Les entraves que nous imposons aux architectes, loin de les contraindre, leur rendront plus aisée la recherche esthétique. Ceux d’entre eux qui sont de vrais artistes béniront les municipalités qui les dispenseront de perpétrer des horreurs qu’ils n’exécutent, le plus souvent, que contraints et forcés par la clientèle. Les autres se regimberont peut-être, mais avec un peu de fermeté, on les mettra dans l’impuissance de nuire. Ainsi, les architectes seront incités à faire œuvre de beauté et aussi à faire acte d’intelligents novateurs.

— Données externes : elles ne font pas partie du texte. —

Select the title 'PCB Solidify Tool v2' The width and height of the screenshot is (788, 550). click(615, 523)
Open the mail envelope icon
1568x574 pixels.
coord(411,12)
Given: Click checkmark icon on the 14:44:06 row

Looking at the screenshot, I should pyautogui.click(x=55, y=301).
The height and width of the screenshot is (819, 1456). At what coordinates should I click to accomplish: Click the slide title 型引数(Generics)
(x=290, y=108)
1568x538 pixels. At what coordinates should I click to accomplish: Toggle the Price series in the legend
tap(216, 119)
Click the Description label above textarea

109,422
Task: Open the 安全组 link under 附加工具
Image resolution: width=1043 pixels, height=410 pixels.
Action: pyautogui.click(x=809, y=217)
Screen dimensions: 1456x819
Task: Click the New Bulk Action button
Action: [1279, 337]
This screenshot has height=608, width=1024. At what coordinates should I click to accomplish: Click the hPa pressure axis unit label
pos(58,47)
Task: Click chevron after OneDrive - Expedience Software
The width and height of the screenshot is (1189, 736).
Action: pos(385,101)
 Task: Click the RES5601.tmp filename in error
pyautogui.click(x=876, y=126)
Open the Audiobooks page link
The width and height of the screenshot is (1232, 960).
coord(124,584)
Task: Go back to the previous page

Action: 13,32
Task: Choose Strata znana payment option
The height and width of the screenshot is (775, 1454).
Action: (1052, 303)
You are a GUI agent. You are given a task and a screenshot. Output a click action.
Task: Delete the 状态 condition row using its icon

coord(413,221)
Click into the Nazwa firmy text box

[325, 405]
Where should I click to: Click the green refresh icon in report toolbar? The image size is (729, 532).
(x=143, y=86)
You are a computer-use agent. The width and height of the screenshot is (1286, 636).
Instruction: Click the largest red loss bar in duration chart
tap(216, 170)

L’architecte Boileau, champion de l’usage du fer, citait une page suggestive de Théophile Gautier qui mérite d’être rappelée : « L’emploi de la fonte, écrivait Gautier, permet et commande beaucoup de formes nouvelles, comme on le voit dans les gares de chemins de fer, dans les ponts suspendus, les voûtes des jardins d’hiver, dont la construction serait impossible autrement. De nos usages actuels, inconnus des anciens, des besoins et des découvertes de notre civilisation, jailliront tout naturellement les nouvelles formes ». On ne saurait mieux exprimer et nos principes et nos espoirs.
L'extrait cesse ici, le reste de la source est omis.